§ **EXCERPT PROVIDED**
<<<<
Trigger warning: this piece discusses themes of anxiety, medical procedures and trauma.
We all have fears and things that, if possible, we’d really rather not do. Unfortunately, however, sometimes we have no choice. If you’re someone who struggles with mental health issues, sometimes our fears can have more of an impact.
A few weeks ago, I had to have some blood tests done. For me, this is trauma on top of a phobia, so it’s safe to say there was a lot of anxiety about it! However, as I hadn’t been feeling great, it was something that I really had to do. It was a decision I made the morning of. I didn’t want to draw out the anxiety, so when it was suggested I go in that day, I reluctantly said yes.
The moments before leaving, the car ride, the waiting and then going into the little room filled me with anxiety. I was incredibly aware of everything that was happening around me in those moments, and I experienced every symptom I have come to know as anxiety, whom I share a love-hate relationship with - anxiety loves to hang around with me, whereas I really don’t enjoy anxiety’s company.
As the phlebotomists got everything prepared, everything inside me was screaming for me to leave, to escape, to get out of there as fast as possible. But I didn’t want to do that. I wanted to get it over and done with and not have it hang over my head for days, weeks, or months.
In the minutes that felt like hours, I tried to keep myself calm. I was fighting against my anxiety, against my trauma, against the panic I felt in every fibre of my being, the sting of the needle and everything else in those short minutes. So many thoughts raced through my mind. However, the main thought I had afterwards was, “I did it.”
I had made it through something that has, for as long as I can remember, given me incredibly high anxiety levels. I did it. It took a bit of time to come out of that pure anxious state, but I did it.
>>>>
§ **EXERCISE INSTRUCTIONS**
Keep writing the personal piece about getting through a blood test despite anxiety, picking up right after its last sentence.

§ **AVAILABLE DATA**
<<<<
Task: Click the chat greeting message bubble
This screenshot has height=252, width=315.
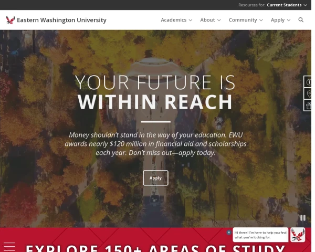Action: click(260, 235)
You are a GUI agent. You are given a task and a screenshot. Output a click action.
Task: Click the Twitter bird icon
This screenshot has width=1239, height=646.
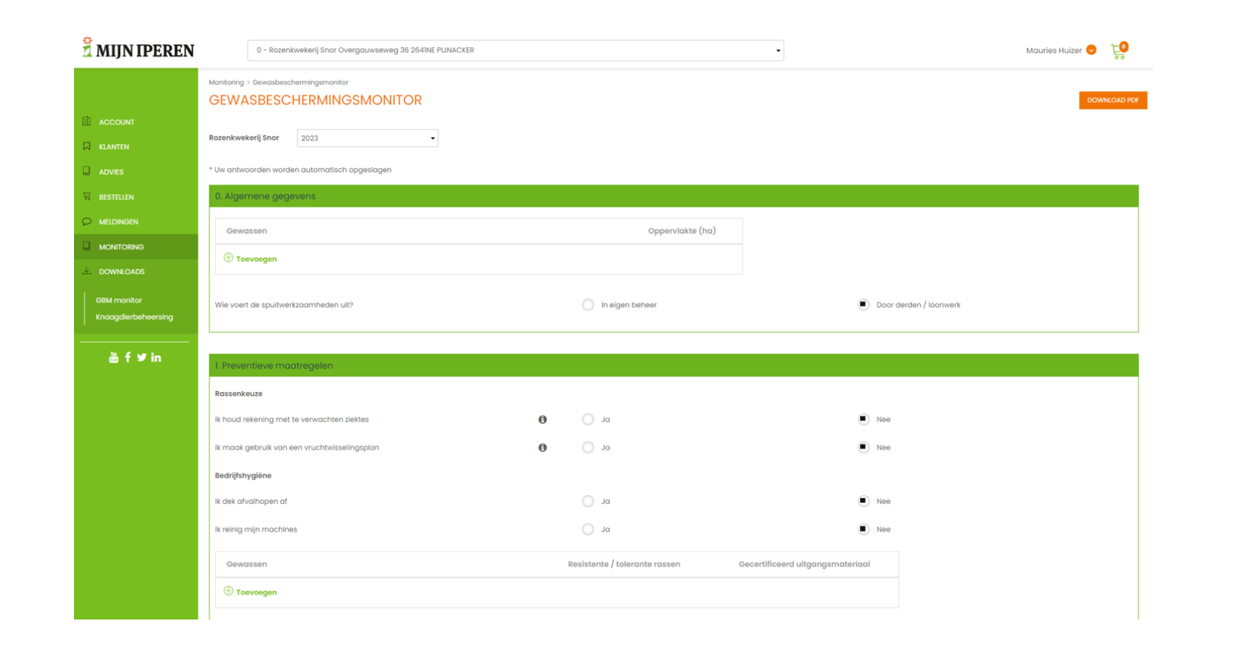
>>>>
§ **REPLY TO THE TASK**
It then got me thinking about fear, specifically, facing your fears. If you’re someone who struggles with any form of anxiety or anxiety disorder, even thinking of facing your fears probably sounds almost as scary as actually doing it. But trust me when I tell you that facing your fears and overcoming them is so rewarding. It’s important to realise, however, that facing and overcoming fear doesn’t mean you get rid of it, it just means that it can’t stop you from doing what you need to do. It can’t control you.
“But Claudia,” I hear you say, “facing our fears is scary, how do we do that?” And I would say, I don’t know. I’m still facing my fears, and I’m still learning how to best handle situations that fill me with anxiety. This is totally normal, it’s impossible to live a life free of fear or anxiety, but it isn’t impossible to get past it. It isn’t impossible to break free of the control that fear has over you. It isn’t impossible.
If you have something that’s causing anxiety for you, know you’re not alone. If there’s something that you have to do, but it’s bringing up past traumas for you, know you’re not alone. I can’t offer you advice on how to make the fear disappear, but I can tell you that facing it, little by little, lessens its impact. By facing it, you’re saying that you’re scared, but you’re not going to let it stop you from doing what you need or want to do in life.